Data for analysis
· · · · ·
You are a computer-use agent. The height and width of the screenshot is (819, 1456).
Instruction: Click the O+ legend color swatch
· · · · ·
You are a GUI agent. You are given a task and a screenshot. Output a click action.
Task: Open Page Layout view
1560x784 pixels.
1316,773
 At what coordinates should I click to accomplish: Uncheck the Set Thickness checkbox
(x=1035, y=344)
· · · · ·
What the task asks
Reproduce every line of the material above that has the string "agent".

Exercise response
You are a computer-use agent. The height and width of the screenshot is (819, 1456).
You are a GUI agent. You are given a task and a screenshot. Output a click action.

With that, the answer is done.